Start of THE RECORDS

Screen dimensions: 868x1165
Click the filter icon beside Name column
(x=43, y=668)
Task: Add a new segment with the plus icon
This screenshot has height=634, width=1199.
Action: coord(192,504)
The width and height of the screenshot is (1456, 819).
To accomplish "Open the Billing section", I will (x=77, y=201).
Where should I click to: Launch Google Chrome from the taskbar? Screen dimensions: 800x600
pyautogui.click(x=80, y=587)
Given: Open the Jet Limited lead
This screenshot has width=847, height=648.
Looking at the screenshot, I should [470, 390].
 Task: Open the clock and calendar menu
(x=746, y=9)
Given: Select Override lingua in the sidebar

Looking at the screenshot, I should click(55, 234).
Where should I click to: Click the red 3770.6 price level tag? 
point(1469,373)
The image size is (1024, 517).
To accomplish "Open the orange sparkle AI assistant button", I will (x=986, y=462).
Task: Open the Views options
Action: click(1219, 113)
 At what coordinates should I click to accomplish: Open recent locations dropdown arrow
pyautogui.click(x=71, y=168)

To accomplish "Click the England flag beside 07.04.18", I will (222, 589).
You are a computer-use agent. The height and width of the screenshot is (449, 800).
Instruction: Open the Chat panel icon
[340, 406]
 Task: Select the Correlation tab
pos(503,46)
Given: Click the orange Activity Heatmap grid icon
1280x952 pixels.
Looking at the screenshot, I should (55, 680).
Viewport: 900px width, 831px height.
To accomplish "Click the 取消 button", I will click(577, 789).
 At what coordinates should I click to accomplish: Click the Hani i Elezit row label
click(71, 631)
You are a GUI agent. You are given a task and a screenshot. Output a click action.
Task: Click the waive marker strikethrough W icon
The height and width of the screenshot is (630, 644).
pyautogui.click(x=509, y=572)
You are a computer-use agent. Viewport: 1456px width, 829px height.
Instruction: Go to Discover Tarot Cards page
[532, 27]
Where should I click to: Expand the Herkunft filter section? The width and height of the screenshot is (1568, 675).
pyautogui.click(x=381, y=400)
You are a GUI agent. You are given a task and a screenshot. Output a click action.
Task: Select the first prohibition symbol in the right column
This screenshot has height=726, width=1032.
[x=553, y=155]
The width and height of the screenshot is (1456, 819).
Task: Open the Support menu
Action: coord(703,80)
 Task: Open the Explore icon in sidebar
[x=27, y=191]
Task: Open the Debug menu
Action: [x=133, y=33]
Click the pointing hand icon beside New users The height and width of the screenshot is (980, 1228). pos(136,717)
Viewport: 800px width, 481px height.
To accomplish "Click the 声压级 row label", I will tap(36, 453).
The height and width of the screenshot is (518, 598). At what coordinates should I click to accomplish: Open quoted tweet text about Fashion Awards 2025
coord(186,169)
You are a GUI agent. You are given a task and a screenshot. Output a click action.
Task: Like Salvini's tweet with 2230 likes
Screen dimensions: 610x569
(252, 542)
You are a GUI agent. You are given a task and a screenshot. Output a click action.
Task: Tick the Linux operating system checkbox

End of THE RECORDS

▶ [WHAT TO DO]
Every line above from the line with "At what coordinates should I click to accomplish: Click" to the line with "Viewport: 800px width, 481px height." is wanted, ends included; write them out exactly and add no other line.

▶ [WRITTEN SOLUTION]
 At what coordinates should I click to accomplish: Click the Hani i Elezit row label
click(71, 631)
You are a GUI agent. You are given a task and a screenshot. Output a click action.
Task: Click the waive marker strikethrough W icon
The height and width of the screenshot is (630, 644).
pyautogui.click(x=509, y=572)
You are a computer-use agent. Viewport: 1456px width, 829px height.
Instruction: Go to Discover Tarot Cards page
[532, 27]
Where should I click to: Expand the Herkunft filter section? The width and height of the screenshot is (1568, 675).
pyautogui.click(x=381, y=400)
You are a GUI agent. You are given a task and a screenshot. Output a click action.
Task: Select the first prohibition symbol in the right column
This screenshot has height=726, width=1032.
[x=553, y=155]
The width and height of the screenshot is (1456, 819).
Task: Open the Support menu
Action: coord(703,80)
 Task: Open the Explore icon in sidebar
[x=27, y=191]
Task: Open the Debug menu
Action: [x=133, y=33]
Click the pointing hand icon beside New users The height and width of the screenshot is (980, 1228). pos(136,717)
Viewport: 800px width, 481px height.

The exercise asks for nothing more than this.